Dans un communiqué publié mardi, ESH Médias indique que cette suppression de 40 postes constitue "un maximum". L'ensemble des activités et des sites du groupe sont concernés. Une dizaine de journalistes devraient être touchés. La réduction des effectifs se fera "dans la mesure du possible" par le biais de fluctuations naturelles, mais des licenciements ne pourront pas être évités. Les personnes concernées par un départ bénéficieront de mesures d'accompagnement. Une période de consultation a démarré et prendra fin le 16 février.
Nouvelle organisation
La direction générale d'ESH dit "déplorer" ces mesures, mais affirme qu'elles sont "indispensables pour assurer la pérennité du groupe et lui permettre d'investir à long terme dans son développement." Les collaborateurs ont été informés mardi. Le nouveau modèle d'organisation se déploiera dès mars. Il doit permettre au groupe de "simplifier son fonctionnement, développer ses pôles d'expertises, sécuriser ses grands équilibres financiers et le mettre en capacité de continuer à porter les missions et valeurs des médias locaux romands." Comme les autres acteurs médiatiques, ESH souffre d'un marché publicitaire en décroissance pour la presse papier. Il relève que les audiences globales des médias locaux progressent, mais que les revenus des abonnements numériques ne parviennent pas à compenser les baisses issues des abonnements papier.
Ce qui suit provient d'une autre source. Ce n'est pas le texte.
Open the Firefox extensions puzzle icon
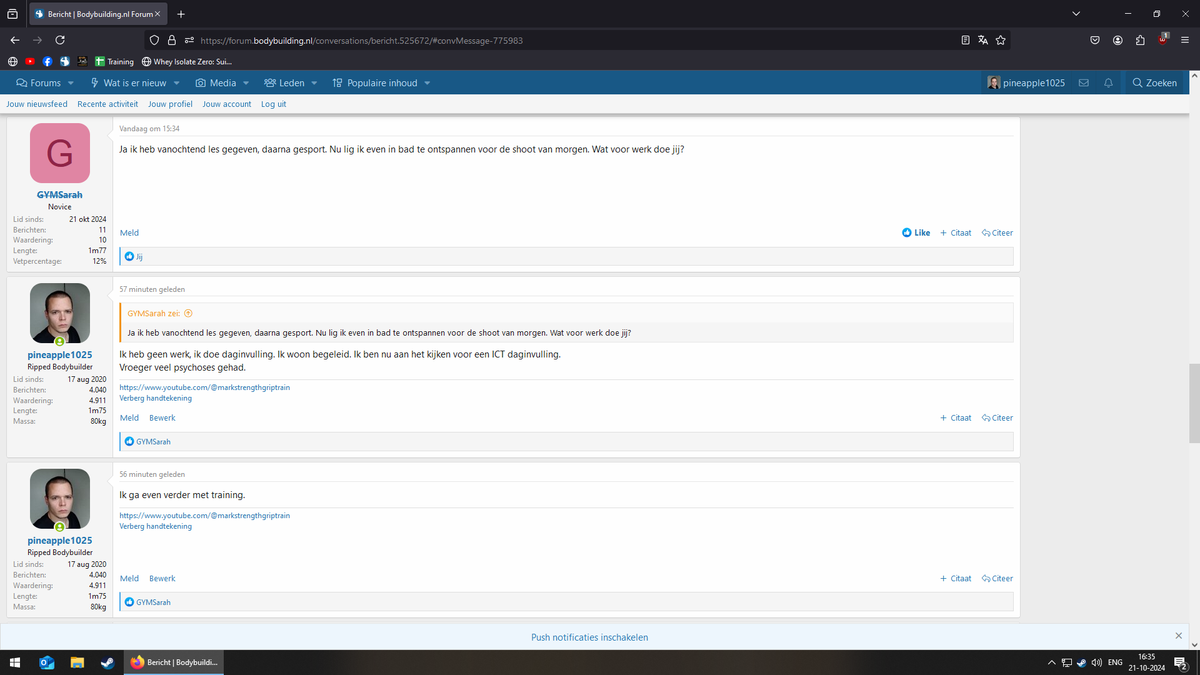The width and height of the screenshot is (1200, 675). tap(1140, 41)
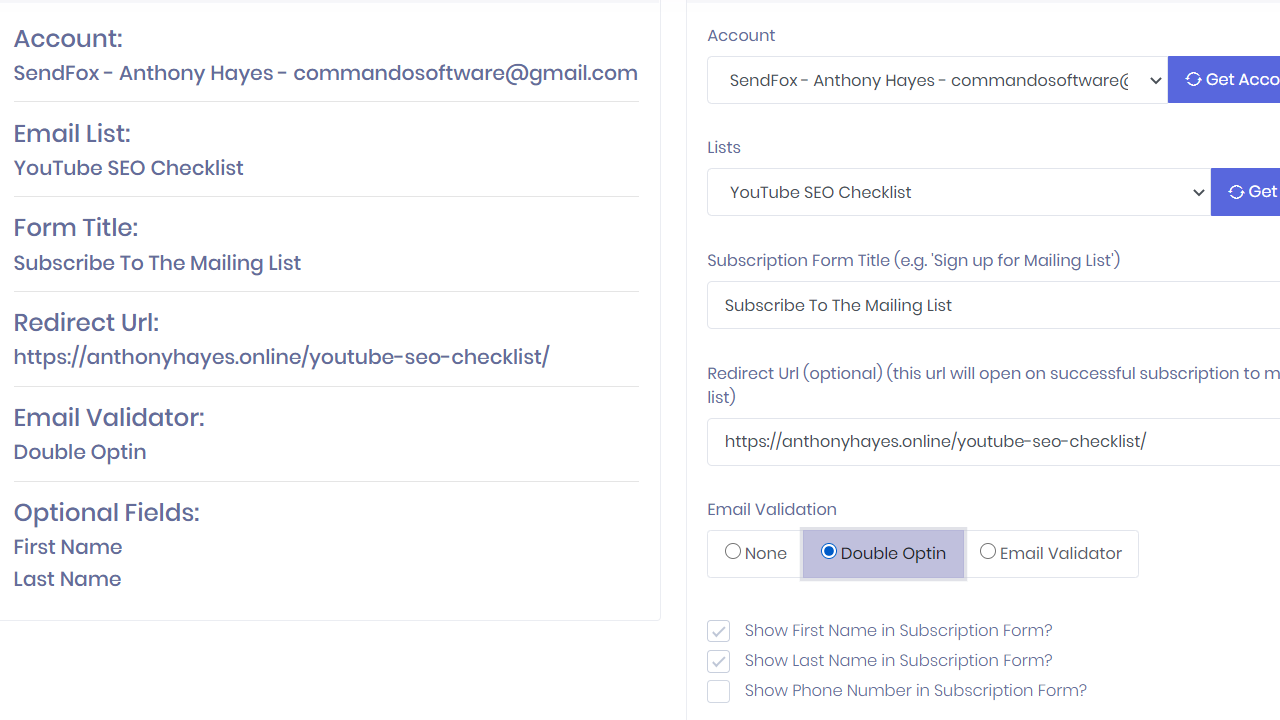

"Malgré de nombreux efforts de numérisation de son portefeuille abonnés et de diversification de ses revenus, notamment à travers l'affichage et le content marketing, le groupe ESH Médias fait face à un marché toujours plus exigeant et doit revoir son modèle d'affaires en profondeur", poursuit le communiqué. Pour l'heure, la direction d'ESH ne souhaite pas faire de commentaires supplémentaires sur "son plan de rationalisation", afin de respecter le processus de consultation.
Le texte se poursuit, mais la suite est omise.